> **WHAT IS NEEDED**
Copy only the lines from the one containing "Where should I" through the final line of the records below, exactly as written, with no pictures.

> **Recorded data**
*** Begin section ***

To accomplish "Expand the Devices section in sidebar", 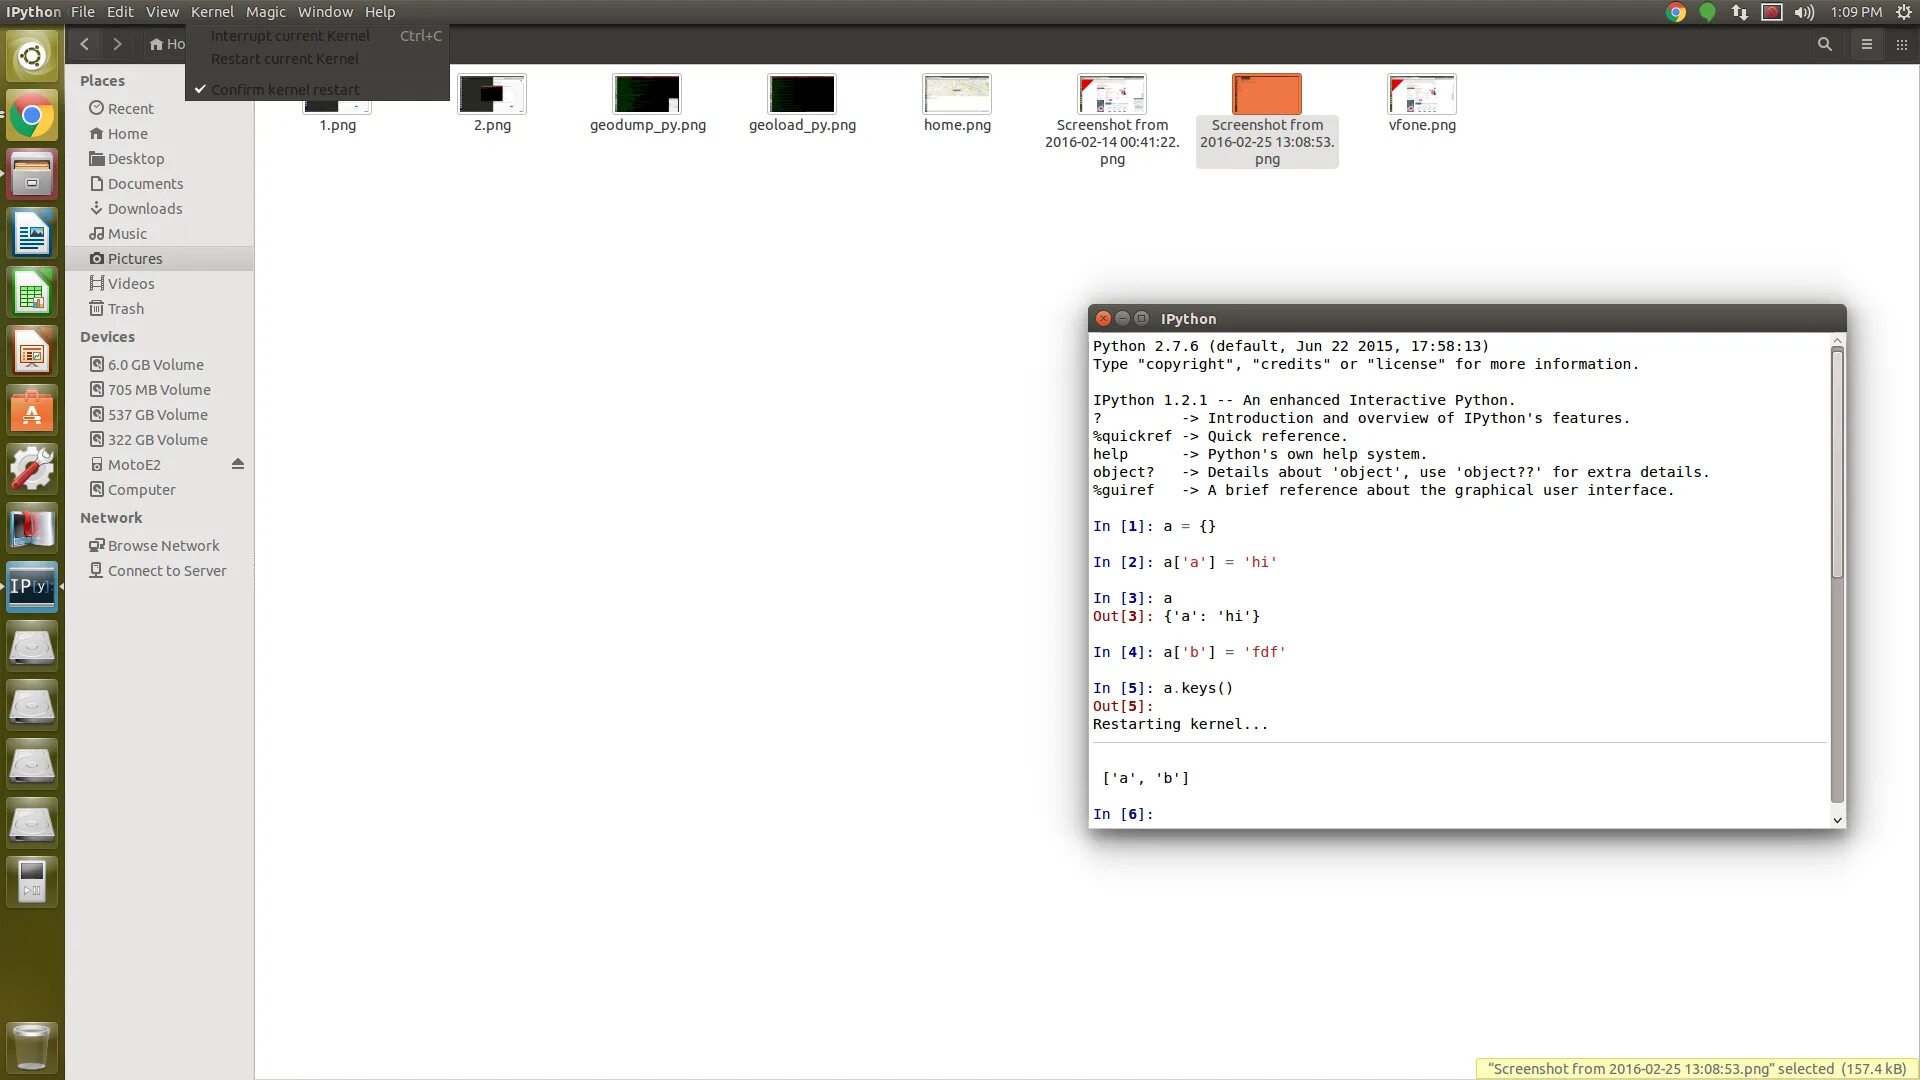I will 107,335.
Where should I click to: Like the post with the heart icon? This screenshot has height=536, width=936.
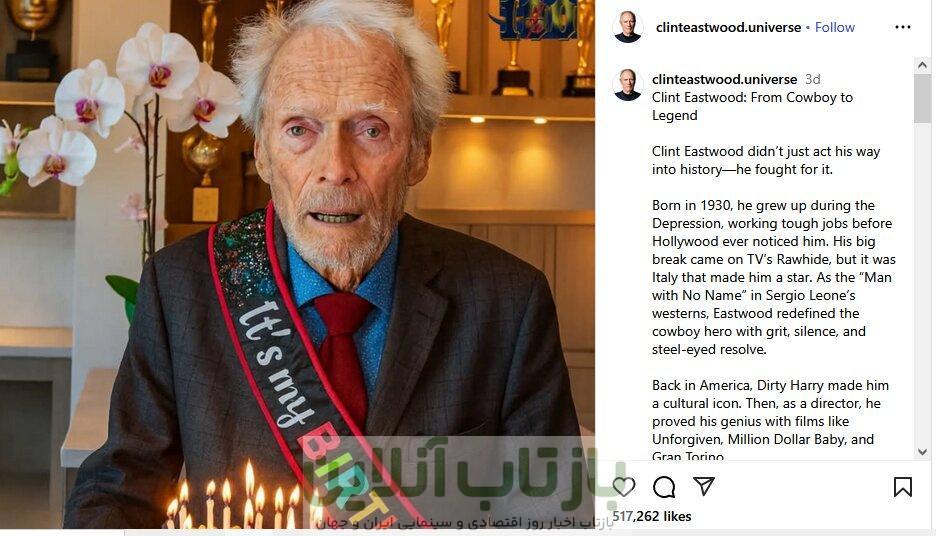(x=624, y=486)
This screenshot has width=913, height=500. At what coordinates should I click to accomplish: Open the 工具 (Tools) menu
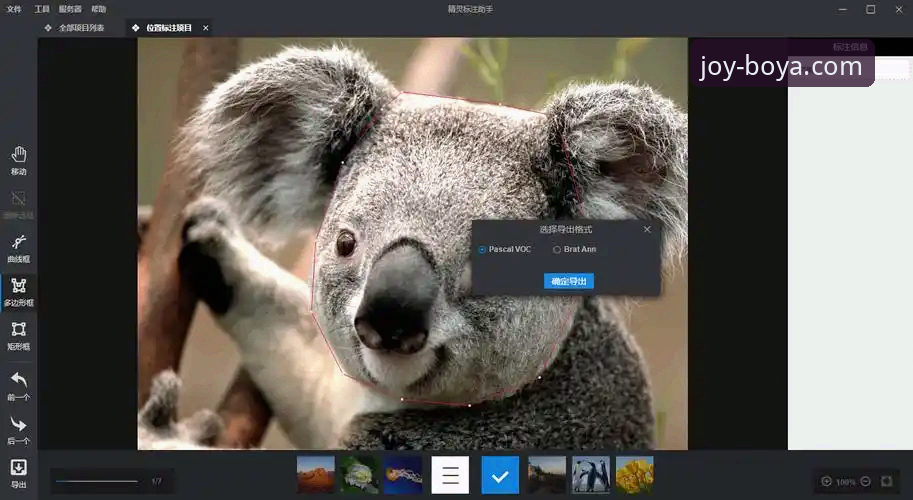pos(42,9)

*** End section ***

> **RESPONSE FOR THIS EXERCISE**
Where should I click to: Like the post with the heart icon? This screenshot has height=536, width=936.
(x=624, y=486)
This screenshot has width=913, height=500. At what coordinates should I click to accomplish: Open the 工具 (Tools) menu
pos(42,9)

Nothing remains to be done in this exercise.